West Pawlet schoolhouse on National Register

You are currently viewing West Pawlet schoolhouse on National Register

By Jaime Thomas

The parents of Braintree did not want to give up their one-room schoolhouse.

It wasn’t until the state of Vermont forced the remaining nine students and their teacher out of the West Pawlet structure in 1934 that they moved.

“They defied the state and didn’t start sending their children to public school; they absolutely refused to close the school. It took quite a bit of time for that transition,” said Susanne Rappaport, curator of the Pawlet Historical Society. On Thursday she and other members of the society and the public celebrated the schoolhouse being named to the National Register of Historic Places.

That designation was the culmination of much work and effort on the part of the historical society.

“It was a matter of giving a full history of the school. We’re rather proud. As a historical society it’s our job to preserve the history of Pawlet,” said Steve Williams, president of the society. And Rappaport said their request was originally turned down, and they were told they had to show it was important nationally and not just in Vermont.

The group obtained a $20,000 grant from the Preservation Trust of Vermont to restore the Braintree School and a school in North Pawlet, which they also own, in 2008. That money went back into the building because it was an “architectural gem,” Rappaport said.

A preservation specialist cleaned up the longleaf yellow pine flooring, stripped the walls to the original lathe and finished them with horsehair plaster.

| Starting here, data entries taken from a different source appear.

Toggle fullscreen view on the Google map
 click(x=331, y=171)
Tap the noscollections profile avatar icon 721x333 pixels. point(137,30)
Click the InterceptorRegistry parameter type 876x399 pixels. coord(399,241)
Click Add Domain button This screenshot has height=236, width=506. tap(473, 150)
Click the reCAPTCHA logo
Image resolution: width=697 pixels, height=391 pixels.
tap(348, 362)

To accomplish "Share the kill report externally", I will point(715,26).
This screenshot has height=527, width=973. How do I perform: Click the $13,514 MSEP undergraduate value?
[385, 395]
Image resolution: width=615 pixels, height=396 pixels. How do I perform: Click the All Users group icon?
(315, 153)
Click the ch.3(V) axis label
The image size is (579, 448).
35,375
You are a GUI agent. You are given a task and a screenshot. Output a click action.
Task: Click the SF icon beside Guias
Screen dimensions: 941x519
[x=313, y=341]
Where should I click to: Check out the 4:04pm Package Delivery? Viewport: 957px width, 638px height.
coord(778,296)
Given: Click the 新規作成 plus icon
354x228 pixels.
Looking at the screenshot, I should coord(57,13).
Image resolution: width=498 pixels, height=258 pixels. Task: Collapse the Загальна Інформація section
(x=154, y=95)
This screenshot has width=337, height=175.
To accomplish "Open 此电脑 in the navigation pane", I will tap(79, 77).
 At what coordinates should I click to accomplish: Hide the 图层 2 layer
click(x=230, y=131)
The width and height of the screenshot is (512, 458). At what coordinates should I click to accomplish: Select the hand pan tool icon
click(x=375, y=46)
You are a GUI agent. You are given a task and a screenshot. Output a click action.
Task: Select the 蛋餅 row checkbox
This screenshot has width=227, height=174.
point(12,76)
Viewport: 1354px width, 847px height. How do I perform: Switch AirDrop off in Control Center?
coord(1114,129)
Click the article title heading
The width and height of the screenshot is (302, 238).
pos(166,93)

“The goal was to restore it, as much as possible, to its original condition,” Rappaport said, explaining that it had been in less-than-perfect shape before the work.

At its peak, Rappaport said the school may have had as many as 40 students in eight different grades.

“The school has gone through many, many lives. At one point after the school was closed there were bees stored in here, and the front door was completely bricked in,” she told the group on Thursday. Their restoration and detailed account of the building and its history paid off—it made it onto the register a couple of years ago.

“They realized there are not very many of these buildings left in Vermont,” Rappaport said. She said Pawlet alone once housed about 13 schoolhouses in its various neighborhoods, which dwindled down to the few that remain today.

“I think it is a great honor for Pawlet. When the sign is out front, people stop and pay attention and take interest in the building,” she said.

The historical society has also successfully placed two other buildings in Pawlet on the National Register: the town hall and the library. Look for the schoolhouse at the corner of Vermont Route 153 and Warren Switch Road.